Understandably, the article only hints at the complex architecture involved in pulling this off, but two qualities seem apparent: that Watson automatically assimilates the information given to him and that his success is based on applying meaningfulness to a series of choices. The first quality seems like a kind of superpower — “watch me absorb Shakespeare by noon” sort of thing — and the second feels like criteria we might use to distinguish a kind of intelligent behavior. Watson is only three years old.
Here’s a bit from the article that leaves the game show theme behind:
I.B.M. plans to begin selling versions of Watson to companies in the next year or two. John Kelly, the head of I.B.M.’s research labs, says that Watson could help decision-makers sift through enormous piles of written material in seconds. Kelly says that its speed and quality could make it part of rapid-fire decision-making, with users talking to Watson to guide their thinking process.

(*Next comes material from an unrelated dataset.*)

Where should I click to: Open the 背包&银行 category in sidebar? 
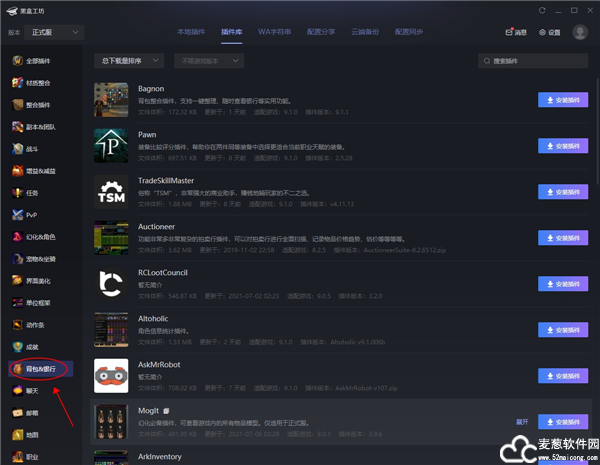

While it’s fascinating to imagine the many ways specialists might collaborate with Watson — in medicine, in law — I wonder why they would build another version when Watson can add anything that’s placed in front of him to his already large knowledge base. Sure, the programming might need to be adjusted to account for non-Jeopardy-like human interaction, but the point is that adding subjects like neural anatomy and environmental law to his memory won’t displace expertise about, say, the highest waterfall in the world.
If we follow this alternative far enough, we find ourselves with something more than a search engine or question-answer system, something like an intelligent research library that can negotiate its contents with a variety of readers. The more expert the question, the more precise the answer, and such answers might well draw from reference book entries, research articles, classroom lectures, and blogs. Watson might be the ideal reader the publishing industry has been searching for.

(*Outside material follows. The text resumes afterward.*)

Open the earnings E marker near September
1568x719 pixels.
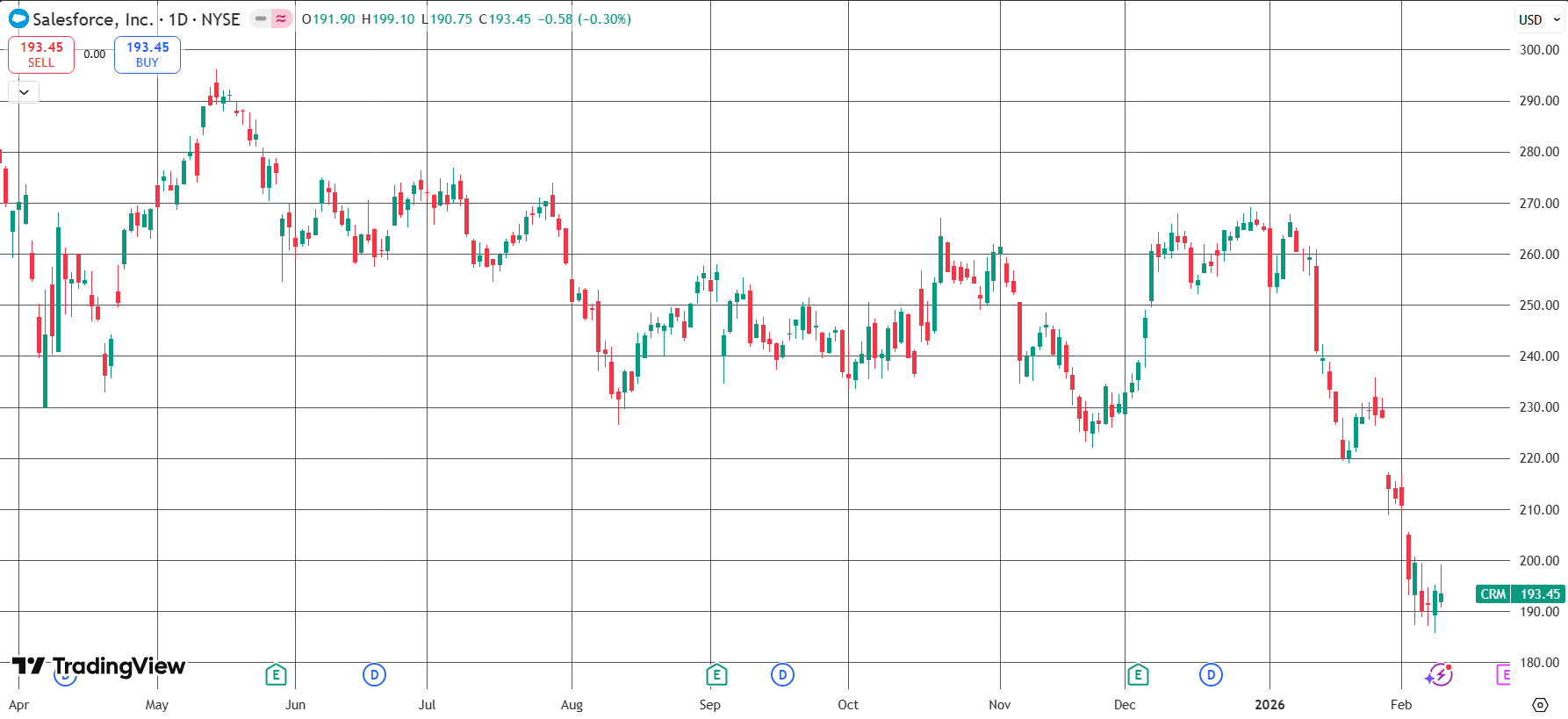click(x=716, y=674)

Perhaps this isn’t likely to come about in the short term, but we might imagine a time a generation from now when our primary subscribers are not individuals or institutions, but forms like Watson that spend every moment of every day reading what we make, remembering it, and telling us about it later — a form that anthologizes human understanding as a sort of transcendental media. I like the symmetrical sense of supposing that the information economy, so vastly automated, is leading to another based on extrahuman comprehension.